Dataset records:
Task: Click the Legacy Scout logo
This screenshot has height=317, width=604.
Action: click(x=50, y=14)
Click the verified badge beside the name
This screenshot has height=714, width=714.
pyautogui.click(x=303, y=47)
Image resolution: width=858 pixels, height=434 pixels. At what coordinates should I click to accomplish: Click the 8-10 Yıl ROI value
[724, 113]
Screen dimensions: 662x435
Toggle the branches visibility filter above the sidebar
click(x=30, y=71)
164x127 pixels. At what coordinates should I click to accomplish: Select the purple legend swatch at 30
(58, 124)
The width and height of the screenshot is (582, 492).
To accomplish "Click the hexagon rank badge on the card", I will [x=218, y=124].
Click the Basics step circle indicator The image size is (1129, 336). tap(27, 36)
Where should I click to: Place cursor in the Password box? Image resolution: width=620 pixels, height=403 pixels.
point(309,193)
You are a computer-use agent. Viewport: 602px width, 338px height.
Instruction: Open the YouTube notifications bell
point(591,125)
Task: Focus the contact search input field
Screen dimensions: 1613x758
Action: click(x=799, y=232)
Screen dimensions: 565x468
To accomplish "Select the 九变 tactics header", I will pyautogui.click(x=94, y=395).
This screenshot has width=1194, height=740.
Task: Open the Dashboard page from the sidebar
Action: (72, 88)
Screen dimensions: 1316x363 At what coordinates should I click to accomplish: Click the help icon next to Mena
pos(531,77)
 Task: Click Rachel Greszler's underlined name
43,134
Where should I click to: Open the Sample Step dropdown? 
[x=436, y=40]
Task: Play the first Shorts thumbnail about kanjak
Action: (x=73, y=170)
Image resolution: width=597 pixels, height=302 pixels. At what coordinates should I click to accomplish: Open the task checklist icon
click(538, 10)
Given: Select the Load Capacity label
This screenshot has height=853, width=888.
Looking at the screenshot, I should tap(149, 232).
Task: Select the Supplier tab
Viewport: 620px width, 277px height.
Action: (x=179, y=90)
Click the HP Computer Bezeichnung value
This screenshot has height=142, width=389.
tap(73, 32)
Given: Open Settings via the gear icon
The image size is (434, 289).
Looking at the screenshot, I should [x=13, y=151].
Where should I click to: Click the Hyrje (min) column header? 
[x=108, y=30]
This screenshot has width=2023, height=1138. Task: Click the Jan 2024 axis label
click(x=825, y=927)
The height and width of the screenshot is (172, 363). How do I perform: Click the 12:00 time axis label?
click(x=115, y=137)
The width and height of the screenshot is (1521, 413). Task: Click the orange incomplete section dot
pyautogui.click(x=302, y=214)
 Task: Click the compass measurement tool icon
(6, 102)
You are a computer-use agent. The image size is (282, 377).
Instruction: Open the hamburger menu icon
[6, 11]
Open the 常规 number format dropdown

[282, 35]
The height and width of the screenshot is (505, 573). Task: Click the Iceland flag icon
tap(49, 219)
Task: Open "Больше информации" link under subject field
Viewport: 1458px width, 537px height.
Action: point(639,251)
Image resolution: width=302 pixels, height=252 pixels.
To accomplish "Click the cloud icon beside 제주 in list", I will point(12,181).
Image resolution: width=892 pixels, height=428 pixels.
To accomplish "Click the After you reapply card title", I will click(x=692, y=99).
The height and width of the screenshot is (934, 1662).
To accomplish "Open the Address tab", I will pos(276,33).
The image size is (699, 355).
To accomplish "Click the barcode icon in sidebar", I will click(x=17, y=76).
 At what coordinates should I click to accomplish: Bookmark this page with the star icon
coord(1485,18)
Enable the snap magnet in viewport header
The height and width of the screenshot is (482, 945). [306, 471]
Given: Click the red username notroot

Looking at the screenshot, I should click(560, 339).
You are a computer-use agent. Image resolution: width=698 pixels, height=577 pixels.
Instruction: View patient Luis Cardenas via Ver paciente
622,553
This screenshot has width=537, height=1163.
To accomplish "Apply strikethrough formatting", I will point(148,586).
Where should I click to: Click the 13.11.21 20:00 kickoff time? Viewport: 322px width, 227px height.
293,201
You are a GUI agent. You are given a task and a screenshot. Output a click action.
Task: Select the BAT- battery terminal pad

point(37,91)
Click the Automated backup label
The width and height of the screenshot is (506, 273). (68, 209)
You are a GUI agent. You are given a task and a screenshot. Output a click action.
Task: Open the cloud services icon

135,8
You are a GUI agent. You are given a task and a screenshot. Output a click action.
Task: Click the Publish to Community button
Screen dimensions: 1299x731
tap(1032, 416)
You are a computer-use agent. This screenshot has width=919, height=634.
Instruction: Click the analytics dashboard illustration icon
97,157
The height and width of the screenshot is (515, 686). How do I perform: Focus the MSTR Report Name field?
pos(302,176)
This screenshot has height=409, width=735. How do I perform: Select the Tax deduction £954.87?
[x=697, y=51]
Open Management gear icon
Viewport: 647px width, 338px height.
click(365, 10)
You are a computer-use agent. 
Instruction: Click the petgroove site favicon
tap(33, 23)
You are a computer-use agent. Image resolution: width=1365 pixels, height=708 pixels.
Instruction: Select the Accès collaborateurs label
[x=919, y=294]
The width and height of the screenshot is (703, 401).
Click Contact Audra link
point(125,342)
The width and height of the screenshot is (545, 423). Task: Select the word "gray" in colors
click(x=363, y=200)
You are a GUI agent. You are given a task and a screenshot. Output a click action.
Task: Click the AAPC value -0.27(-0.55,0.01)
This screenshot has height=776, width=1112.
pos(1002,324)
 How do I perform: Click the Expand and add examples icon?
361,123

Task details: Reproduce all of the entries word for word.

Output of the task:
Task: Click the Legacy Scout logo
This screenshot has height=317, width=604.
Action: click(x=50, y=14)
Click the verified badge beside the name
This screenshot has height=714, width=714.
pyautogui.click(x=303, y=47)
Image resolution: width=858 pixels, height=434 pixels. At what coordinates should I click to accomplish: Click the 8-10 Yıl ROI value
[724, 113]
Screen dimensions: 662x435
Toggle the branches visibility filter above the sidebar
click(x=30, y=71)
164x127 pixels. At what coordinates should I click to accomplish: Select the purple legend swatch at 30
(58, 124)
The width and height of the screenshot is (582, 492).
To accomplish "Click the hexagon rank badge on the card", I will [x=218, y=124].
Click the Basics step circle indicator The image size is (1129, 336). tap(27, 36)
Where should I click to: Place cursor in the Password box? Image resolution: width=620 pixels, height=403 pixels.
point(309,193)
You are a computer-use agent. Viewport: 602px width, 338px height.
Instruction: Open the YouTube notifications bell
point(591,125)
Task: Focus the contact search input field
Screen dimensions: 1613x758
Action: click(x=799, y=232)
Screen dimensions: 565x468
To accomplish "Select the 九变 tactics header", I will pyautogui.click(x=94, y=395).
This screenshot has width=1194, height=740.
Task: Open the Dashboard page from the sidebar
Action: (72, 88)
Screen dimensions: 1316x363 At what coordinates should I click to accomplish: Click the help icon next to Mena
pos(531,77)
 Task: Click Rachel Greszler's underlined name
43,134
Where should I click to: Open the Sample Step dropdown? 
[x=436, y=40]
Task: Play the first Shorts thumbnail about kanjak
Action: (x=73, y=170)
Image resolution: width=597 pixels, height=302 pixels. At what coordinates should I click to accomplish: Open the task checklist icon
click(538, 10)
Given: Select the Load Capacity label
This screenshot has height=853, width=888.
Looking at the screenshot, I should tap(149, 232).
Task: Select the Supplier tab
Viewport: 620px width, 277px height.
Action: (x=179, y=90)
Click the HP Computer Bezeichnung value
This screenshot has height=142, width=389.
tap(73, 32)
Given: Open Settings via the gear icon
The image size is (434, 289).
Looking at the screenshot, I should [x=13, y=151].
Where should I click to: Click the Hyrje (min) column header? 
[x=108, y=30]
This screenshot has width=2023, height=1138. Task: Click the Jan 2024 axis label
click(x=825, y=927)
The height and width of the screenshot is (172, 363). How do I perform: Click the 12:00 time axis label?
click(x=115, y=137)
The width and height of the screenshot is (1521, 413). Task: Click the orange incomplete section dot
pyautogui.click(x=302, y=214)
 Task: Click the compass measurement tool icon
(6, 102)
You are a computer-use agent. The image size is (282, 377).
Instruction: Open the hamburger menu icon
[6, 11]
Open the 常规 number format dropdown

[282, 35]
The height and width of the screenshot is (505, 573). Task: Click the Iceland flag icon
tap(49, 219)
Task: Open "Больше информации" link under subject field
Viewport: 1458px width, 537px height.
Action: point(639,251)
Image resolution: width=302 pixels, height=252 pixels.
To accomplish "Click the cloud icon beside 제주 in list", I will point(12,181).
Image resolution: width=892 pixels, height=428 pixels.
To accomplish "Click the After you reapply card title", I will click(x=692, y=99).
The height and width of the screenshot is (934, 1662).
To accomplish "Open the Address tab", I will pos(276,33).
The image size is (699, 355).
To accomplish "Click the barcode icon in sidebar", I will click(x=17, y=76).
 At what coordinates should I click to accomplish: Bookmark this page with the star icon
coord(1485,18)
Enable the snap magnet in viewport header
The height and width of the screenshot is (482, 945). [306, 471]
Given: Click the red username notroot

Looking at the screenshot, I should click(560, 339).
You are a computer-use agent. Image resolution: width=698 pixels, height=577 pixels.
Instruction: View patient Luis Cardenas via Ver paciente
622,553
This screenshot has width=537, height=1163.
To accomplish "Apply strikethrough formatting", I will point(148,586).
Where should I click to: Click the 13.11.21 20:00 kickoff time? Viewport: 322px width, 227px height.
293,201
You are a GUI agent. You are given a task and a screenshot. Output a click action.
Task: Select the BAT- battery terminal pad

point(37,91)
Click the Automated backup label
The width and height of the screenshot is (506, 273). (68, 209)
You are a GUI agent. You are given a task and a screenshot. Output a click action.
Task: Open the cloud services icon

135,8
You are a GUI agent. You are given a task and a screenshot. Output a click action.
Task: Click the Publish to Community button
Screen dimensions: 1299x731
tap(1032, 416)
You are a computer-use agent. This screenshot has width=919, height=634.
Instruction: Click the analytics dashboard illustration icon
97,157
The height and width of the screenshot is (515, 686). How do I perform: Focus the MSTR Report Name field?
pos(302,176)
This screenshot has height=409, width=735. How do I perform: Select the Tax deduction £954.87?
[x=697, y=51]
Open Management gear icon
Viewport: 647px width, 338px height.
click(365, 10)
You are a computer-use agent. 
Instruction: Click the petgroove site favicon
tap(33, 23)
You are a computer-use agent. Image resolution: width=1365 pixels, height=708 pixels.
Instruction: Select the Accès collaborateurs label
[x=919, y=294]
The width and height of the screenshot is (703, 401).
Click Contact Audra link
point(125,342)
The width and height of the screenshot is (545, 423). Task: Select the word "gray" in colors
click(x=363, y=200)
You are a GUI agent. You are given a task and a screenshot. Output a click action.
Task: Click the AAPC value -0.27(-0.55,0.01)
This screenshot has height=776, width=1112.
pos(1002,324)
 How do I perform: Click the Expand and add examples icon?
361,123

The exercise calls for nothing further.